**WHAT TO DO:** Copy out the article about the Russian actress filming a movie in space, word for word from start to finish.

**TEXT PROVIDED:**

Thu, Oct 07, 2021
Russian Actress Films Movie in Space
The Soyuz spacecraft met with the International Space Station on October 5, bringing its 3 crew members to the 7 already aboard for Expedition 65. An unusual mission for the Soyuz crew, as they brought with them Russian actress Yulia Peresild and producer Klim Shipenko for their first space flights under a collaboration between Roscosmos and Moscow media companies.

They will be filming segments for their upcoming movie, “The Challenge” a docudrama about a cosmonaut who loses consciousness in space and requires heart surgery in zero gravity. Peresild won the coveted position as the actress-turned-cosmonaut in May when she was cast as the heart surgeon. Her training program was accelerated into four months as she trained at the Yuri Gagarin Cosmonaut Training Centre alongside backup crews. The curriculum was likely pared down to the essentials, focusing on Soyuz launch, docking, landing, while dealing with emergent situations. Relatively taciturn in comparison to western training programs, the spaceflight participants were barred from formal interviews, with brief social media postings revealing the difficulty for civilian students.

**SUPPLIED DATA:**
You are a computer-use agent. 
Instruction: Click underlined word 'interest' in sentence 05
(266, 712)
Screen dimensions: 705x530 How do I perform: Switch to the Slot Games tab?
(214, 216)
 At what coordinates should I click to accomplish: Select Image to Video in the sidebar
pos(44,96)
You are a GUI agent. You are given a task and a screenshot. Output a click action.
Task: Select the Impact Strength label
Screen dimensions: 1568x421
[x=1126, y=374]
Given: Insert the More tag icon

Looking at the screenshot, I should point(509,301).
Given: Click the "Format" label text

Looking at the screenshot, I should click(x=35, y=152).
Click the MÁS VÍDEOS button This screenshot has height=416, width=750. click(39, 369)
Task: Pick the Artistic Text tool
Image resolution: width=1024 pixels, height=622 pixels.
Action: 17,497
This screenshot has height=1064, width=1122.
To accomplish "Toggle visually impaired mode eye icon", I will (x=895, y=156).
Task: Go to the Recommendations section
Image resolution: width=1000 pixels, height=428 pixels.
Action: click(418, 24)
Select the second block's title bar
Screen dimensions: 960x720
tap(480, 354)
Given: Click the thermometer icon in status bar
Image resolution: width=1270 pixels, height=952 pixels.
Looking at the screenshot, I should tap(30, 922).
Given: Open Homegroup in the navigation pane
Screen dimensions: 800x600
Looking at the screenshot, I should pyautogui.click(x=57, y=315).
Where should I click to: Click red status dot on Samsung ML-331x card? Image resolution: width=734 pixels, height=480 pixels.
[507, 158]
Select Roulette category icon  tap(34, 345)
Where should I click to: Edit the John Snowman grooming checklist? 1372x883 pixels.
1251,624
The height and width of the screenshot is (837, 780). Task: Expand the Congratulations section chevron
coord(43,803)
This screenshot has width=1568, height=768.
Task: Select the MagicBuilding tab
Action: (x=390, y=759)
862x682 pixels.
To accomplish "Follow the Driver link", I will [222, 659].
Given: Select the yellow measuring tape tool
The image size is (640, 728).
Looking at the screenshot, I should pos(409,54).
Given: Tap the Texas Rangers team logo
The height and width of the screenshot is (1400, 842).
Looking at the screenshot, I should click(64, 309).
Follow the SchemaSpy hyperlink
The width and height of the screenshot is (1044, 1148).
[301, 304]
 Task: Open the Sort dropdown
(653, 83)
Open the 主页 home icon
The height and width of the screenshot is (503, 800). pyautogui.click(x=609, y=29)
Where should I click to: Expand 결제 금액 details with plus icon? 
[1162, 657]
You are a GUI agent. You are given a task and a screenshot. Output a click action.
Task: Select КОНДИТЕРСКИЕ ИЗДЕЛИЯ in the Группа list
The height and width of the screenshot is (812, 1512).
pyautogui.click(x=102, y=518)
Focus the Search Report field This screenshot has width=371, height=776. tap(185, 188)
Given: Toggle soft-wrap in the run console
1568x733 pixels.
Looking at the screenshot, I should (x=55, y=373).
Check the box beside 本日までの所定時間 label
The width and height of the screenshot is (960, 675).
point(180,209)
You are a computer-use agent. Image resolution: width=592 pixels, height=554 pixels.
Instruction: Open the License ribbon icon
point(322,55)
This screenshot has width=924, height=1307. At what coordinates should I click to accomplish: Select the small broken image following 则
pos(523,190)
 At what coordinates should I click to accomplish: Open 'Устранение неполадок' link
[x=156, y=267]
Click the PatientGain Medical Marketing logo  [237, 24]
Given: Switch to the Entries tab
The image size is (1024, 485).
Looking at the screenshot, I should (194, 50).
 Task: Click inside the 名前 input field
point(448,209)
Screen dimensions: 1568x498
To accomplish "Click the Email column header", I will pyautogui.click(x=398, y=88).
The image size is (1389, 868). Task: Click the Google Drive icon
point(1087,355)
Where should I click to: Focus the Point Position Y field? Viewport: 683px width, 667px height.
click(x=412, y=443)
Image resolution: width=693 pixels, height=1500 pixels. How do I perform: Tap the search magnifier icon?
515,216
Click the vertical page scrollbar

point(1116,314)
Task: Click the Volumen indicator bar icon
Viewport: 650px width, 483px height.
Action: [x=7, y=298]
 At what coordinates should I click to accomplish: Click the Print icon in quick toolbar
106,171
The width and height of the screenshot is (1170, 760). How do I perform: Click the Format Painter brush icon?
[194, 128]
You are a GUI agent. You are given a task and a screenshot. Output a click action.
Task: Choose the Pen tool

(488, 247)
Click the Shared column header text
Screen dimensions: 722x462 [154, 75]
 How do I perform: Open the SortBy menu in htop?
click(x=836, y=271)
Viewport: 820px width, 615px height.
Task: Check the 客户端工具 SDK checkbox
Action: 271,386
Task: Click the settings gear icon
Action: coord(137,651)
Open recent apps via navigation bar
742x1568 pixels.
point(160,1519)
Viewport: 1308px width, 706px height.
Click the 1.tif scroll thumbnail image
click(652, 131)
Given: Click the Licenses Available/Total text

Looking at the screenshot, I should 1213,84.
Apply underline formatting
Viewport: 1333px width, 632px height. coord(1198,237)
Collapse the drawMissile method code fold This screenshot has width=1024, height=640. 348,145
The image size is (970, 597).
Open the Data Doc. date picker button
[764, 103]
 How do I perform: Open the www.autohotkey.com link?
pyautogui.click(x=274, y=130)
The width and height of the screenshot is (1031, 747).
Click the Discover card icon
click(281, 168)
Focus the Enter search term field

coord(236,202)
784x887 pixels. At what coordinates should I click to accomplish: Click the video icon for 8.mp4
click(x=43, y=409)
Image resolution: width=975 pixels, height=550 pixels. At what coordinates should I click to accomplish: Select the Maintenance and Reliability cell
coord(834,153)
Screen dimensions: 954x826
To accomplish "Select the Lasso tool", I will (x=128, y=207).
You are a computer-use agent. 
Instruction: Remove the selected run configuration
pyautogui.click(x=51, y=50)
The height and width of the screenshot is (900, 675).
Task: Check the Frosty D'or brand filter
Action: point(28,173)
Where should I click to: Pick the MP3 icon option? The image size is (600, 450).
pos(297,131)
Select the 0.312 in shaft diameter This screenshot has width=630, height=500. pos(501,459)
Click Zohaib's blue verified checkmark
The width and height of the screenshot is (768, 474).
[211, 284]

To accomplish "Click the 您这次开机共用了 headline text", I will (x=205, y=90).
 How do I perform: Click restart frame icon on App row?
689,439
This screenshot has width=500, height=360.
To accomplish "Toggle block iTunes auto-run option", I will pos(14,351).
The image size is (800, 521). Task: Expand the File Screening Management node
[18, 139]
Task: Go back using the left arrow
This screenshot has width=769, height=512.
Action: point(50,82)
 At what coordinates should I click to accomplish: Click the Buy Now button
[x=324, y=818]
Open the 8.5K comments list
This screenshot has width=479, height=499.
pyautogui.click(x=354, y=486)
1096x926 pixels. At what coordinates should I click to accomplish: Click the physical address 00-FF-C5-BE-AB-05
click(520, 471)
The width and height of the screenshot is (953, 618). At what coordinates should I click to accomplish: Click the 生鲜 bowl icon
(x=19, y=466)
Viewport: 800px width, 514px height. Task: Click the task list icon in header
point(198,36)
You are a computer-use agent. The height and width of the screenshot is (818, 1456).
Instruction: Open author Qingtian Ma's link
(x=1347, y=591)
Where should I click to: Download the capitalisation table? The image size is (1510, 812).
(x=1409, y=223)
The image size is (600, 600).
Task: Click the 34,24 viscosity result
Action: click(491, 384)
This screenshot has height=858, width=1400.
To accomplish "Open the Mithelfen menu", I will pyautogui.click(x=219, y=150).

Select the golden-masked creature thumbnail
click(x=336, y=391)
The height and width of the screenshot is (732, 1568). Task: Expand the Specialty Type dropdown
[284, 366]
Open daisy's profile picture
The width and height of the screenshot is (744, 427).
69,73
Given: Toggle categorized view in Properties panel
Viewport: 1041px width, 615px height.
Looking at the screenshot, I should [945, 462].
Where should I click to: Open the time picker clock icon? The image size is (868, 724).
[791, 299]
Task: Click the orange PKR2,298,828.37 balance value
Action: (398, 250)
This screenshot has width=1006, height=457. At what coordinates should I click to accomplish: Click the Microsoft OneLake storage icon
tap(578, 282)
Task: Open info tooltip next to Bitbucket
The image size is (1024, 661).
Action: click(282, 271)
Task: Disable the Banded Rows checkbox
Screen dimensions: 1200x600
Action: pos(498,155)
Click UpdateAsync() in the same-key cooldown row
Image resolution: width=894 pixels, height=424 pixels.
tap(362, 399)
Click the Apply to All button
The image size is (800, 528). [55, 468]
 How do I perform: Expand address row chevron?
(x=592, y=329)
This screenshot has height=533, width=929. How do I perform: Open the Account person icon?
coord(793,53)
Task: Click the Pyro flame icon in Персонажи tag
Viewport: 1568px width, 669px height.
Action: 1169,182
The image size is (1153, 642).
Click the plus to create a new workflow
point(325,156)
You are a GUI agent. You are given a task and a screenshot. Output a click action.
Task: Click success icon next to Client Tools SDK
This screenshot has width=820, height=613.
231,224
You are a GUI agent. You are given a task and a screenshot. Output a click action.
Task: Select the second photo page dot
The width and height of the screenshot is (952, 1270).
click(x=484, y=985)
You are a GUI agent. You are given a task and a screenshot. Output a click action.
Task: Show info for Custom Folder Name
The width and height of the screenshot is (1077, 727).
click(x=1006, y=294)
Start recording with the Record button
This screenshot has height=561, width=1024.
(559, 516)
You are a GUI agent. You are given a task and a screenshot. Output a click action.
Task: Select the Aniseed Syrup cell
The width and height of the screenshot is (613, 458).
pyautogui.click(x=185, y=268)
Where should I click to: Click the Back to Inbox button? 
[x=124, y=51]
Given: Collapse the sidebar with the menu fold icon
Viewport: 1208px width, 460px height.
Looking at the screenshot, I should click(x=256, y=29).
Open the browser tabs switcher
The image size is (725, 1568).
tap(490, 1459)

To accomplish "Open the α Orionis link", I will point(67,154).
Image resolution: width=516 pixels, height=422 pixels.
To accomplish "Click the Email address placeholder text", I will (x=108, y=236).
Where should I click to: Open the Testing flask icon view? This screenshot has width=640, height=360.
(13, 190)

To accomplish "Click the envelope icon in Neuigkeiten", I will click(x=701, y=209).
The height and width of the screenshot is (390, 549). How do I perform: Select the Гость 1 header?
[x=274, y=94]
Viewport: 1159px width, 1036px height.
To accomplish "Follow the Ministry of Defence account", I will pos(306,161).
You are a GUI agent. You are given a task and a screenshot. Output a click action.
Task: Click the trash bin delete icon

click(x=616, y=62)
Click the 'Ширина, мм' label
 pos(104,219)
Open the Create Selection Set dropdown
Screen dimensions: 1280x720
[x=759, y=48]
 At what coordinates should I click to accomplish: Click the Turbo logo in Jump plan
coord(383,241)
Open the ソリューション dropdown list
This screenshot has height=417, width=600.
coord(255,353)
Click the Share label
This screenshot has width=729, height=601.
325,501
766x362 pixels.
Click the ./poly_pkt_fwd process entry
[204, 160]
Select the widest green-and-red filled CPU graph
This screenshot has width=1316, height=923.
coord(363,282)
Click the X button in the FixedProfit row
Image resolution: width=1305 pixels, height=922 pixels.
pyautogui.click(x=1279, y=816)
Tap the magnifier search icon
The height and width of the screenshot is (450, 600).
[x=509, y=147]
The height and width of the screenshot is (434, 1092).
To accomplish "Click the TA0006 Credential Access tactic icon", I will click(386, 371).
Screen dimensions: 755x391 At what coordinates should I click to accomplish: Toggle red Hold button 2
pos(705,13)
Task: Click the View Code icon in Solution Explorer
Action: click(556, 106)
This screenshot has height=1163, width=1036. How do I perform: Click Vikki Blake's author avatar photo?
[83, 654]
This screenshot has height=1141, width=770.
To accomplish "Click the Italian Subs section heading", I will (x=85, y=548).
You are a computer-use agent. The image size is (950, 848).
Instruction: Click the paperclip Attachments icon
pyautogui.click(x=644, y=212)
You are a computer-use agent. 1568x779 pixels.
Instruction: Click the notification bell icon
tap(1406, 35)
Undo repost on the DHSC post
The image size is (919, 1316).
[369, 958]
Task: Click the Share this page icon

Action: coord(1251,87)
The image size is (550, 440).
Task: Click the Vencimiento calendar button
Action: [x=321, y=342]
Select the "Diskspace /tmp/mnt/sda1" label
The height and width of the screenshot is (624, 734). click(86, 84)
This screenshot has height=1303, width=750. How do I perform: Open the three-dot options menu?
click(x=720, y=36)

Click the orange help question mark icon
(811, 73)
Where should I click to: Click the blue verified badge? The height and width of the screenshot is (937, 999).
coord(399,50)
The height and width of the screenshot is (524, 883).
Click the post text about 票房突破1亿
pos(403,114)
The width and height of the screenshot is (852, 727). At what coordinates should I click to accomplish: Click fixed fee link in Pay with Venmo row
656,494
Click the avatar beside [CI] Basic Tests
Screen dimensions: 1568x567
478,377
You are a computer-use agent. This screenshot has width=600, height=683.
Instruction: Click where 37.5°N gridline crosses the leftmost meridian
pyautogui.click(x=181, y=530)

**WRITTEN ANSWER:**
Thu, Oct 07, 2021
Russian Actress Films Movie in Space
The Soyuz spacecraft met with the International Space Station on October 5, bringing its 3 crew members to the 7 already aboard for Expedition 65. An unusual mission for the Soyuz crew, as they brought with them Russian actress Yulia Peresild and producer Klim Shipenko for their first space flights under a collaboration between Roscosmos and Moscow media companies.

They will be filming segments for their upcoming movie, “The Challenge” a docudrama about a cosmonaut who loses consciousness in space and requires heart surgery in zero gravity. Peresild won the coveted position as the actress-turned-cosmonaut in May when she was cast as the heart surgeon. Her training program was accelerated into four months as she trained at the Yuri Gagarin Cosmonaut Training Centre alongside backup crews. The curriculum was likely pared down to the essentials, focusing on Soyuz launch, docking, landing, while dealing with emergent situations. Relatively taciturn in comparison to western training programs, the spaceflight participants were barred from formal interviews, with brief social media postings revealing the difficulty for civilian students.